Research Seminar Series Archive

  • Lisa M. Given | Research with Impact: Enhancing Your Profile for Academic and Community Engagement
    11/12/14
    Researchers across disciplines have been tracking and promoting impact of their work for decades using various metrics (e.g., citation counts). Today, many alternatives exist for documenting impact of research outputs and building your academic profile. Social media tools and qualitative measures of community-based research, alongside a range of metrics, provide options for researchers who want to enhance their academic and public research profiles. This talk will explore a range of strategies for promoting research and measuring impact in the community.
  • Ina Fourie | Compassion Fatigue and Information Behavior
    10/29/14
    Compassion fatigue is a serious condition impacting health, quality of life, professional well-being, and work productivity. It manifests in many professional sectors, especially those dealing with people in vulnerable positions such as in healthcare, law enforcement, spiritual settings and social work. Related terms — sometimes used interchangeably — include burnout, secondary traumatization and vicarious traumatization.  Very little research dealing explicitly with information behavior and compassion fatigue has been reported.
  • Shelagh K. Genuis | Working with Youth Co-Researchers: Promoting Personal and Community Engagement with Health Information
    9/24/14
    This talk explores a novel research partnership and its contribution to community engagement with health promoting information. Indigenous youth co-researchers were recruited for a community-based participatory study investigating concerns about healthy eating and food security in a Cree community. Youth contributed to research planning, conducted interviews with elementary school Photovoice participants, contributed to data analysis and participated in the development of a knowledge translation tool. Hands-on interaction with research findings fostered critical thinking about health information and practices. Findings suggest that a broad understanding of information use may be helpful in the context of health promotion.

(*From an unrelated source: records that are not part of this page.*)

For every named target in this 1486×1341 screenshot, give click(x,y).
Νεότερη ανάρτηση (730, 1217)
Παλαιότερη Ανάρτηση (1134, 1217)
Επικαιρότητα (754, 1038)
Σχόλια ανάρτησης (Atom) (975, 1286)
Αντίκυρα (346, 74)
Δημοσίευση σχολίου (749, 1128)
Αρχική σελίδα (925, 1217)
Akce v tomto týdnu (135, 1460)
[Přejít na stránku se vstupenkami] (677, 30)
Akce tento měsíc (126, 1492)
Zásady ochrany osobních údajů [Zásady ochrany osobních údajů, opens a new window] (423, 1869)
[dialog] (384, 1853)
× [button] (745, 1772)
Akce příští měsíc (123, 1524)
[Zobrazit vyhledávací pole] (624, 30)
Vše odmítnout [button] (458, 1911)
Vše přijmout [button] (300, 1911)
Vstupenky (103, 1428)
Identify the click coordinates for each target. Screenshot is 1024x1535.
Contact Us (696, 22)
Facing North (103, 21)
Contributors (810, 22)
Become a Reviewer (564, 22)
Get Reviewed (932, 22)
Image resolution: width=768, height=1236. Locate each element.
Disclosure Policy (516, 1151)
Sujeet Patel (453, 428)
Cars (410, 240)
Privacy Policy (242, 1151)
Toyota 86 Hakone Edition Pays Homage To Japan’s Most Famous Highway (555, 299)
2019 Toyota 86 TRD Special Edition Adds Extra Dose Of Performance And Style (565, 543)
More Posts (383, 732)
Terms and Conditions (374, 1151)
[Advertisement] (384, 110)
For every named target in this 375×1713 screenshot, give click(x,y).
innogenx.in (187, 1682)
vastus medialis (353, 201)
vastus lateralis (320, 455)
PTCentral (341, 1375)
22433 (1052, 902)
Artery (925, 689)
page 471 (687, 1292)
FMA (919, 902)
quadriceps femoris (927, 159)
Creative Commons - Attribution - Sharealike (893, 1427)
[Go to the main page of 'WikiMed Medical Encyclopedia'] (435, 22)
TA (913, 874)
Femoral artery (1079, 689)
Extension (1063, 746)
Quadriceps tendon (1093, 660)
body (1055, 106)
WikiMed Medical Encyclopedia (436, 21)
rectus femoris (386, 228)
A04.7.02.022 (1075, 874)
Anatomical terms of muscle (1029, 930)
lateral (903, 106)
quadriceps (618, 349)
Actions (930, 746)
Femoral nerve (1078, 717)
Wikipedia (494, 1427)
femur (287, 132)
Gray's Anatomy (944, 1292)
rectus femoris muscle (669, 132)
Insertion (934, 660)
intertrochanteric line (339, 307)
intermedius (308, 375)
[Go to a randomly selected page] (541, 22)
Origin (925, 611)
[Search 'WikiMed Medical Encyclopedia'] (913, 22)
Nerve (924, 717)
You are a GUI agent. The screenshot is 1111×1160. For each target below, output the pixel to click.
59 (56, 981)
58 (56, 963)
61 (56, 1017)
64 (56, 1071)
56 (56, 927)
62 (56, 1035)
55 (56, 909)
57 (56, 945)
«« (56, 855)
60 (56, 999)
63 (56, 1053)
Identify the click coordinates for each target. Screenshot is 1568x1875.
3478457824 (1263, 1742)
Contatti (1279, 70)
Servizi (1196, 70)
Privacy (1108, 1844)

  • Lynne (E.F.) McKechnie | “Spiderman is not for Babies” (Peter, 4 years): The Boys and Reading Problem from the Perspective of the Boys Themselves
    3/31/14
    It used to be the girls who were thought to be the problem. Until recently, both research and practice in fields like education and library and information science were more interested in uncovering and addressing the unfair, unequal treatment of girls. But times have changed. Everyone agrees that girls have improved on almost all performance indicators at school while boys have not. This presentation reports on an interview study with 43 Canadian boys (4 to 12 years old) which captured the boys’ own perspectives on their reading. Results indicate that boys are reading, but their preferred reading materials (e.g., nonfiction, comic books, and game manuals) are not those usually privileged by librarians, teachers and parents.
  • Paul Kantor | BIGDATA: Researcher Recommendation Systems: Science, Support or Surveillance?
    2/19/14
    Recommender Systems are springing up everywhere, collecting the judgments and clickstreams of Web users, and processing them to recommend everything from diapers to dioramas. The research presented here revisits to the earliest roots of recommender systems, HyperCat and the SXR, and asks how such systems can support the activity of researchers with a long-term, shared interest in some difficult topic.
  • Brian Detlor | Helping Libraries Conduct Research
    11/14/13
    This talk centers on the speaker’s own personal experience helping an academic library and a public library conduct research. In particular, the speaker will share insights on his current role as a faculty member in residence at the McMaster University Library. Specifically, the speaker will reflect on the progress he has made, the challenges he has encountered, and the factors that have led to success in fostering a research climate within the library.
  • Andrew Large | A Long and Winding Road: Children and IT in Retrospect
    10/17/13
    This presentation will review a series of research projects extending from the early 1990s until the present conducted by the speaker and focused upon the information behavior of elementary school children when using a variety of information technologies. It will trace the emergence of children from being mere participants to active collaborators in the research process. Center stage will be the design of interfaces, including interactive, virtual and visualization techniques, that are intended to facilitate the identification, retrieval and use of information by children.